_EXERCISE DESCRIPTION_. Looking at the records below, please say how many lines contain the word "heading", as a bare number.
Start of AVAILABLE DATA
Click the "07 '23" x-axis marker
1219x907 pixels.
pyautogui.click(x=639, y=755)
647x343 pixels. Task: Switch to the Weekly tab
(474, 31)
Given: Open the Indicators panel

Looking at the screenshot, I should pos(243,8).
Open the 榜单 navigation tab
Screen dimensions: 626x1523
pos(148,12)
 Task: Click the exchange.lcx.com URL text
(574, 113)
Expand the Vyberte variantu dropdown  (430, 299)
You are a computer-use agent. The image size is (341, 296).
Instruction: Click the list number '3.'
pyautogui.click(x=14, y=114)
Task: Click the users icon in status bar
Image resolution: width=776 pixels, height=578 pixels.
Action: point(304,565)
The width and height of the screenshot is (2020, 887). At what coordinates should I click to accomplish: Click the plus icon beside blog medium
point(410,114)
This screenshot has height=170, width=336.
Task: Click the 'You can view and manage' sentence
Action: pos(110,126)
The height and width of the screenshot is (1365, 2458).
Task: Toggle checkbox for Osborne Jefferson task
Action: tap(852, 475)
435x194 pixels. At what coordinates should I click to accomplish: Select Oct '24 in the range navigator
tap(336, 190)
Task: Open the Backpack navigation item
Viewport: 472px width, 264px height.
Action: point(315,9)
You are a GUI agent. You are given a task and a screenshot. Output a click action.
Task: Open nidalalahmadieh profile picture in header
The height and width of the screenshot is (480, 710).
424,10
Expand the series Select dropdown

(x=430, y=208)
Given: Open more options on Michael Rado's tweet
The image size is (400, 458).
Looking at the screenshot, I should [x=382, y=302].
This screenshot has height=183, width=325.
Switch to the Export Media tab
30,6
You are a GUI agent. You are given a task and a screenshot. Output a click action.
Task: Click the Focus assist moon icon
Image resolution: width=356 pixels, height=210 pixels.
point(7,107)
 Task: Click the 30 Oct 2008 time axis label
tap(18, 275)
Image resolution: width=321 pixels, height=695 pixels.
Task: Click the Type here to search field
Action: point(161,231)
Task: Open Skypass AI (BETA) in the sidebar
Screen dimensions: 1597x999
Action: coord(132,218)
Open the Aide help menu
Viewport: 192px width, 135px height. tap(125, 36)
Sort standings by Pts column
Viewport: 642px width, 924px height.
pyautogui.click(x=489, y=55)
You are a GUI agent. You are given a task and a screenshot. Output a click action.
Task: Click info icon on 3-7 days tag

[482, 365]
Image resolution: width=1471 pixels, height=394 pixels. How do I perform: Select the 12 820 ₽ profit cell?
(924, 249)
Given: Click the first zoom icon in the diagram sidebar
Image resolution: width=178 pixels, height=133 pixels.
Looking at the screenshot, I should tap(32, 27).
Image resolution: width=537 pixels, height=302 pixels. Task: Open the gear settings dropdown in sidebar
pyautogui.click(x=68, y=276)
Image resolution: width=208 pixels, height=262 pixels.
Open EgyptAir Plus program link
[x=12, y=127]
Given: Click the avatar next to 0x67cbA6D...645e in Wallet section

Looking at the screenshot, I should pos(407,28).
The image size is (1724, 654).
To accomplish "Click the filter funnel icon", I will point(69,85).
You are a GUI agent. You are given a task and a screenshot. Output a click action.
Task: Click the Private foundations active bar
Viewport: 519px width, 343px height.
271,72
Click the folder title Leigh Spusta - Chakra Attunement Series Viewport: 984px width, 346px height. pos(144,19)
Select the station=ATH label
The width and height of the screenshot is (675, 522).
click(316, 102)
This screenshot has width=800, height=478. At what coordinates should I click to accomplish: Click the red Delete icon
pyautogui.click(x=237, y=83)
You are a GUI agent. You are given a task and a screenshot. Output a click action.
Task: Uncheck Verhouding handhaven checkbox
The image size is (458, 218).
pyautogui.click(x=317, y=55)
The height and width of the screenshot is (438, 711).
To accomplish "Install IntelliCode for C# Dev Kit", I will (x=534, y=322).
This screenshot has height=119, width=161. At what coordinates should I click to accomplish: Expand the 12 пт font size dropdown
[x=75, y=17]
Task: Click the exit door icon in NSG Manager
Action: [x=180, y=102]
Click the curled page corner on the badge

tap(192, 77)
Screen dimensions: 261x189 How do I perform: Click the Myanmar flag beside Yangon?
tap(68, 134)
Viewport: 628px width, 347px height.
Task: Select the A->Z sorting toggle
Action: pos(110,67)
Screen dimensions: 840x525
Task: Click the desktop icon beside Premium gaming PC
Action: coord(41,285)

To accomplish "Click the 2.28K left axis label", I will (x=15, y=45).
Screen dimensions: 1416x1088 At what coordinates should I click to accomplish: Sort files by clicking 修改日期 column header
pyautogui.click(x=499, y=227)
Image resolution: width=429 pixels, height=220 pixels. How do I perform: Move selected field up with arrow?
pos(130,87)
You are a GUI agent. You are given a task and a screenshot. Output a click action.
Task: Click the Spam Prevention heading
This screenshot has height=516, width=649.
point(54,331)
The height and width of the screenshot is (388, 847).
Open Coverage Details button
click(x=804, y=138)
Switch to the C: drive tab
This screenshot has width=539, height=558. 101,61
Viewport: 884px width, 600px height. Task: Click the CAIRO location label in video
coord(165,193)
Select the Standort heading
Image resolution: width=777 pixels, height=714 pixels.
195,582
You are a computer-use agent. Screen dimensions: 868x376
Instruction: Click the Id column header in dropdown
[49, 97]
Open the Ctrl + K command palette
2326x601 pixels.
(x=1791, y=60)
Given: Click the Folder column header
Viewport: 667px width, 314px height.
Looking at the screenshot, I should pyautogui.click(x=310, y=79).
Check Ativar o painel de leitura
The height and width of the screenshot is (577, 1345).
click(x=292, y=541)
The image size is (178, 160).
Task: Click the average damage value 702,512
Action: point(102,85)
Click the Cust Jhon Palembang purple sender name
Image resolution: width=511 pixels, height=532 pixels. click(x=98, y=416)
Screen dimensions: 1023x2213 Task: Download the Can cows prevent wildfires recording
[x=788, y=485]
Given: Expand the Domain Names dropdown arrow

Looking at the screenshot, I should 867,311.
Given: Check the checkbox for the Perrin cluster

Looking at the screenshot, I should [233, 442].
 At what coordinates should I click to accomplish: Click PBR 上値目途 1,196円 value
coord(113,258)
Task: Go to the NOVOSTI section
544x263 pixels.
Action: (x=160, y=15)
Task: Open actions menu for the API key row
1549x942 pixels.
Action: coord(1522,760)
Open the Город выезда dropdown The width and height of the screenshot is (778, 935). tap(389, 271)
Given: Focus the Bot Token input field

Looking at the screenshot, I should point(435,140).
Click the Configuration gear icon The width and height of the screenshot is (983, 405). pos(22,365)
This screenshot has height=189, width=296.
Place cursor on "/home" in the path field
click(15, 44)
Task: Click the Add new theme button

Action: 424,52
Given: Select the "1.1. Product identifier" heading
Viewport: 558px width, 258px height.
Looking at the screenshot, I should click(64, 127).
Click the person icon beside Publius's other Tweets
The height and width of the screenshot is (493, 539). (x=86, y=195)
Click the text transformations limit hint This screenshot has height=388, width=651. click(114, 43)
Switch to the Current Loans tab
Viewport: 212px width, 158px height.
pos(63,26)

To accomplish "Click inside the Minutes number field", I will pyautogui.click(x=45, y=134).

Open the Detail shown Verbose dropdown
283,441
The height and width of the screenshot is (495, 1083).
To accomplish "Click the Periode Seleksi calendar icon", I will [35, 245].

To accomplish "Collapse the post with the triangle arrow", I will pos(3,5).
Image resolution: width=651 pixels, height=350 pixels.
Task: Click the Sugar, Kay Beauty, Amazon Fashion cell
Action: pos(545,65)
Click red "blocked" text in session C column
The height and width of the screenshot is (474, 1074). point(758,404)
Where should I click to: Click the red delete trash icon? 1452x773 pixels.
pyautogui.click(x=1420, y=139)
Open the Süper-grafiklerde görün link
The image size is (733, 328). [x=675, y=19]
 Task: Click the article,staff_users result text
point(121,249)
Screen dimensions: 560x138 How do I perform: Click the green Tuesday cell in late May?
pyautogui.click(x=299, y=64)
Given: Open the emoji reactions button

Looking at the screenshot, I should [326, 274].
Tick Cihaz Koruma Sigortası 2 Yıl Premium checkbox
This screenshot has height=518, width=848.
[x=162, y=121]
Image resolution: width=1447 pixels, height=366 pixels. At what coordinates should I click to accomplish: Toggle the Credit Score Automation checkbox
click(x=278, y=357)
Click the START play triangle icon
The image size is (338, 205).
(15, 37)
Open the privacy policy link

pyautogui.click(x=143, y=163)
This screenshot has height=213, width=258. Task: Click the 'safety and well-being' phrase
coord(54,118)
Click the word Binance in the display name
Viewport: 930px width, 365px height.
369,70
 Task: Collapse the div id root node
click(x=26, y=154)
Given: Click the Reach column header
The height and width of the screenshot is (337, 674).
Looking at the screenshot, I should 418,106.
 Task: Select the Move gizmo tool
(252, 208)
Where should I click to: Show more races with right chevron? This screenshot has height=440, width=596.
End of AVAILABLE DATA
_TASK RESPONSE_. 3